(Stored dataset items)

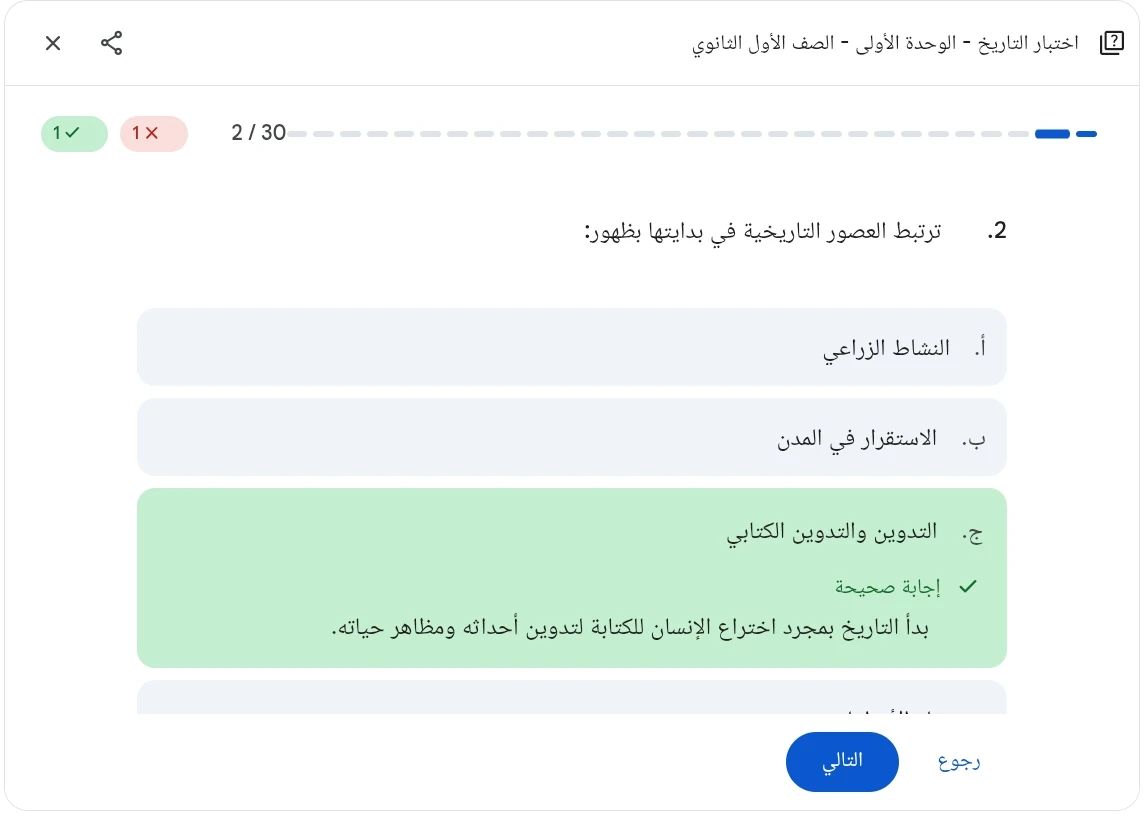The width and height of the screenshot is (1146, 816).
Task: Click the checkmark beside إجابة صحيحة
Action: pos(967,587)
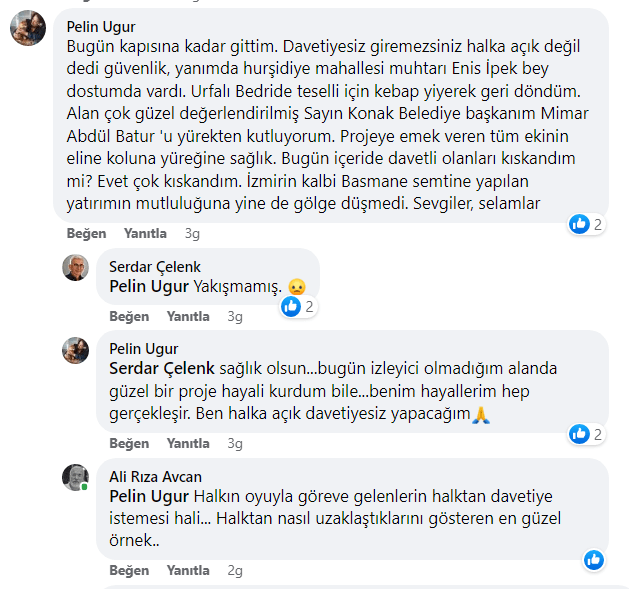Screen dimensions: 629x589
Task: Click the 2g timestamp on Ali Rıza Avcan's comment
Action: [235, 571]
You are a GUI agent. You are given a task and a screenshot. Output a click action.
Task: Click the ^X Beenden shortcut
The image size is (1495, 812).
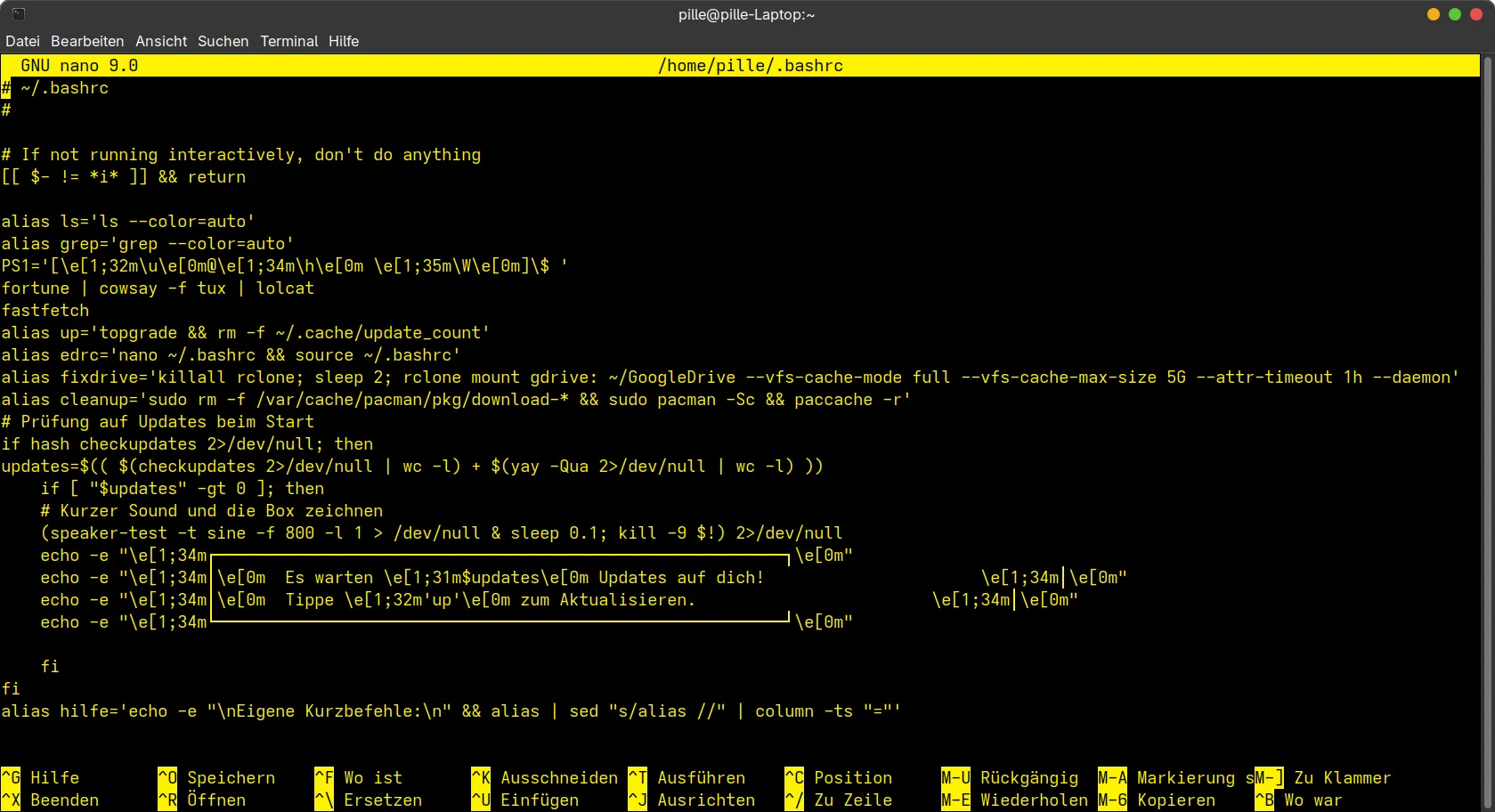pos(50,800)
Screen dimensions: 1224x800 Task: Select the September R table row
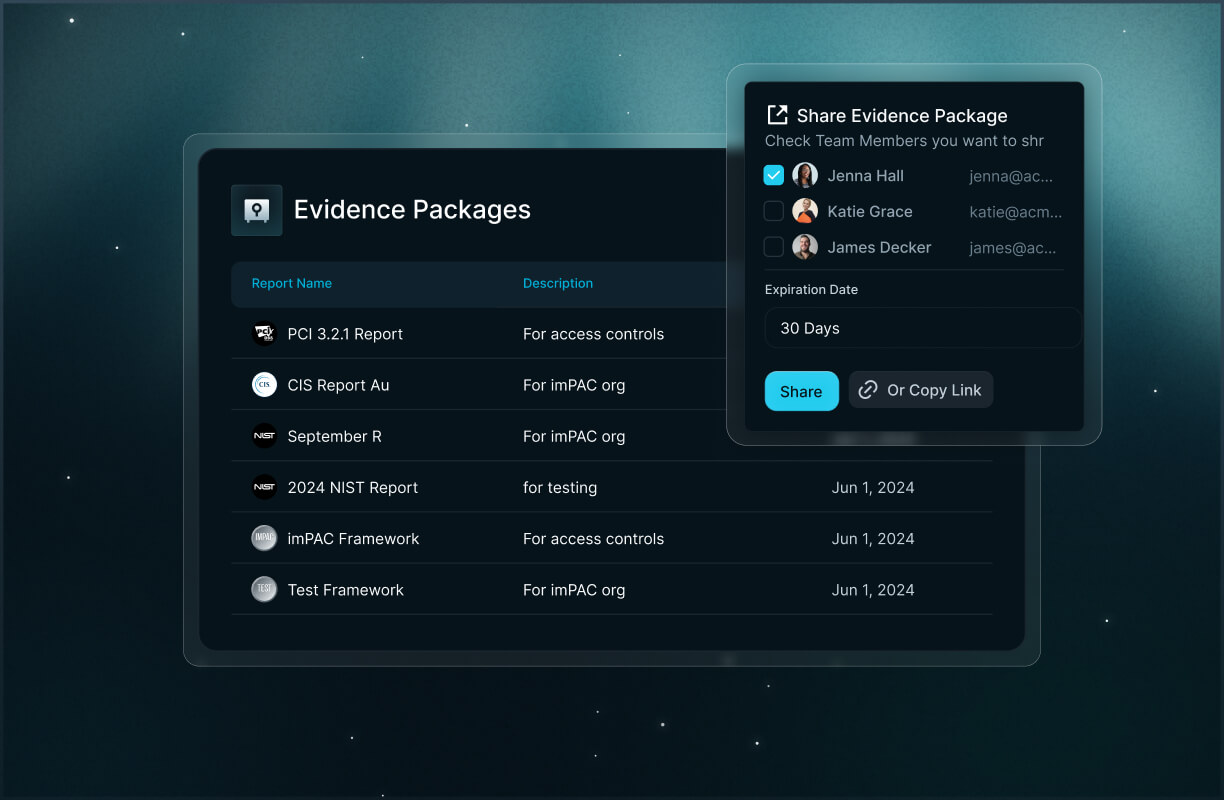point(450,435)
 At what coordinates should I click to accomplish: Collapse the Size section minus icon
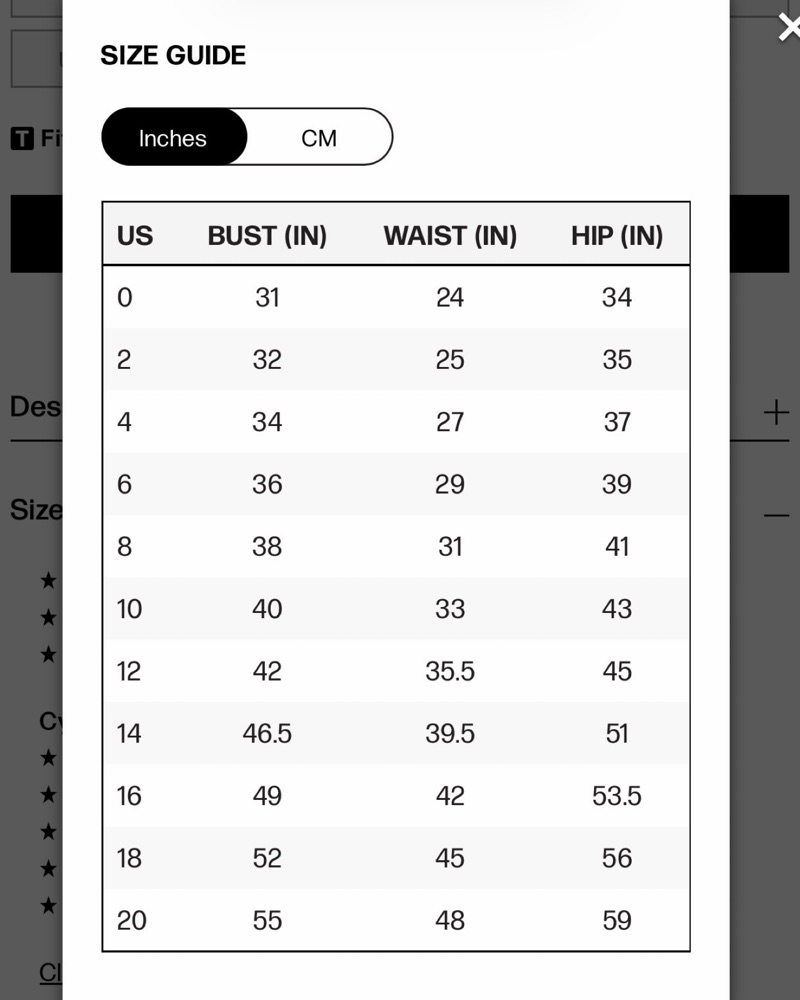pos(776,515)
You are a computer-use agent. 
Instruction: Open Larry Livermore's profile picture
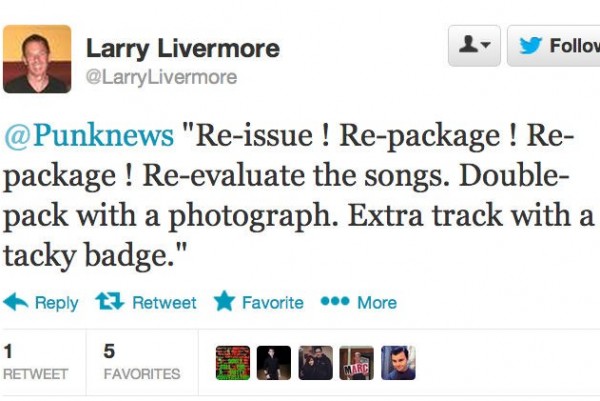coord(37,59)
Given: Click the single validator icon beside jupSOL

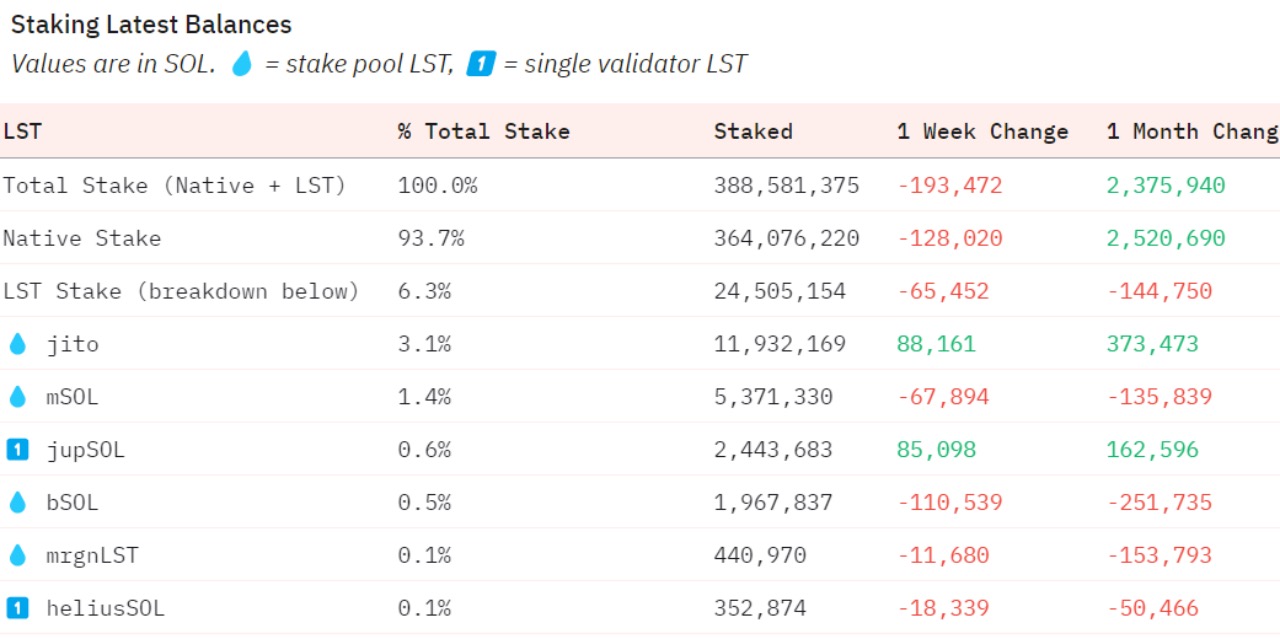Looking at the screenshot, I should click(x=17, y=450).
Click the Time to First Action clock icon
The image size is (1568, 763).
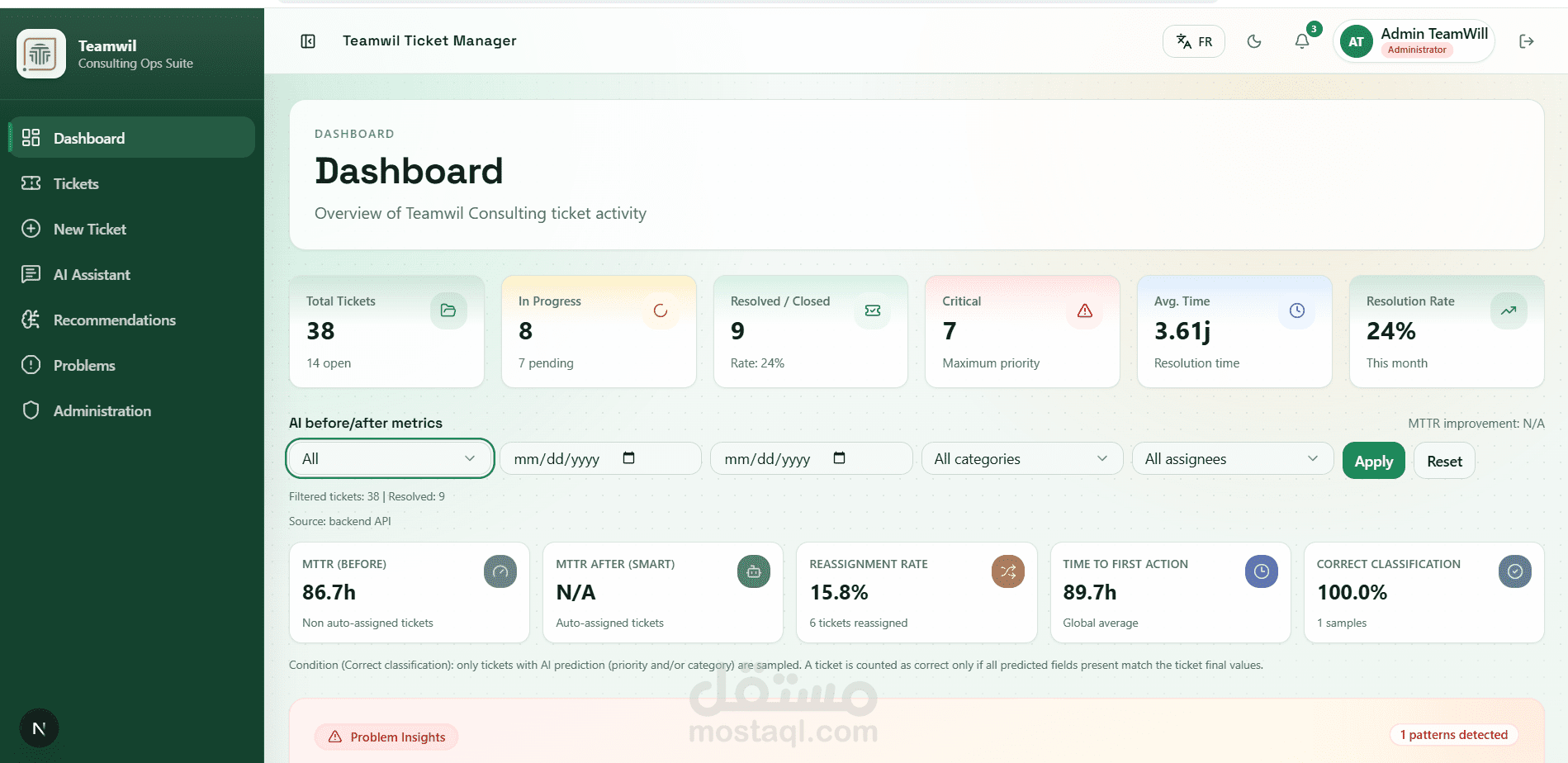click(1261, 571)
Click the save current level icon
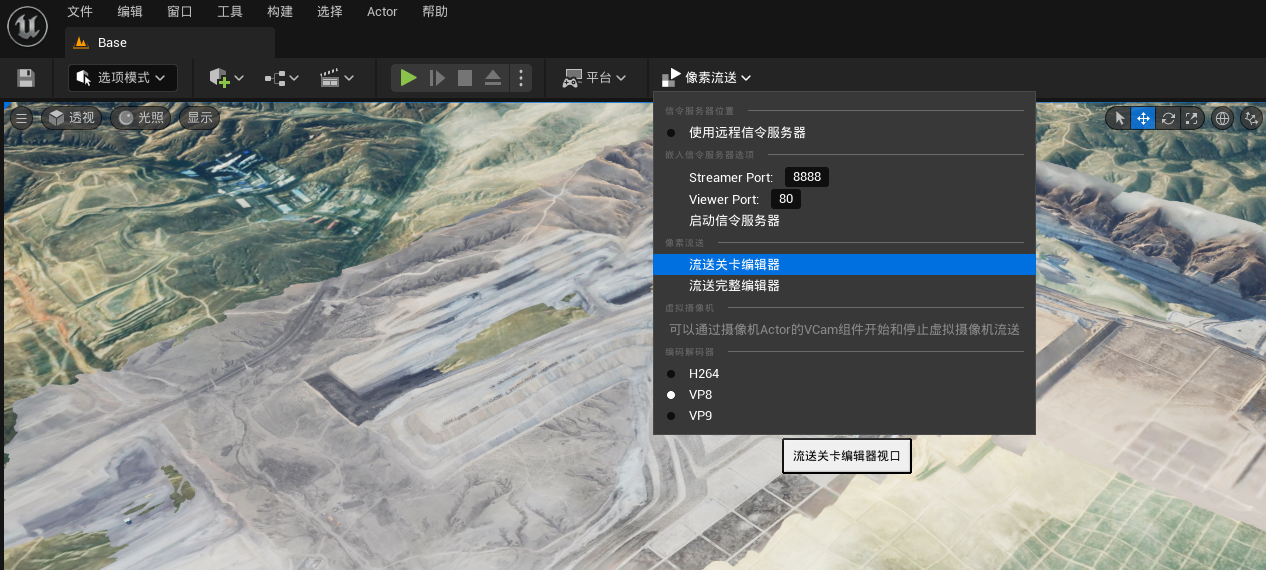1266x570 pixels. point(26,78)
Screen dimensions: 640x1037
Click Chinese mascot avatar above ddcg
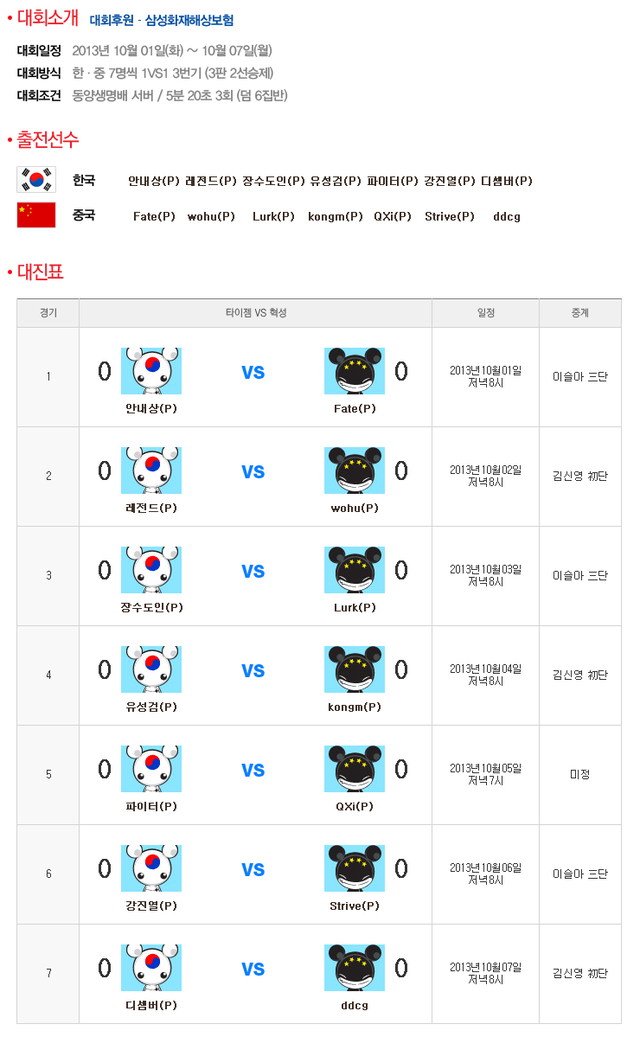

> [Task statement]
An exact copy of the lines from the one with "Screen dimensions: 1224x800" through the end of the records: produce that and nothing more, leaving out the pictures.

> [Result]
Screen dimensions: 1224x800 Task: Select the September R table row
point(450,435)
 At what coordinates should I click to accomplish: Collapse the Size section minus icon
pos(776,515)
You are a computer-use agent. 
Instruction: Open Larry Livermore's profile picture
coord(37,59)
Given: Click the single validator icon beside jupSOL

Looking at the screenshot, I should click(x=17, y=450).
Click the Time to First Action clock icon
The image size is (1568, 763).
click(1261, 571)
Click the save current level icon
1266x570 pixels. point(26,78)
Screen dimensions: 640x1037
Click Chinese mascot avatar above ddcg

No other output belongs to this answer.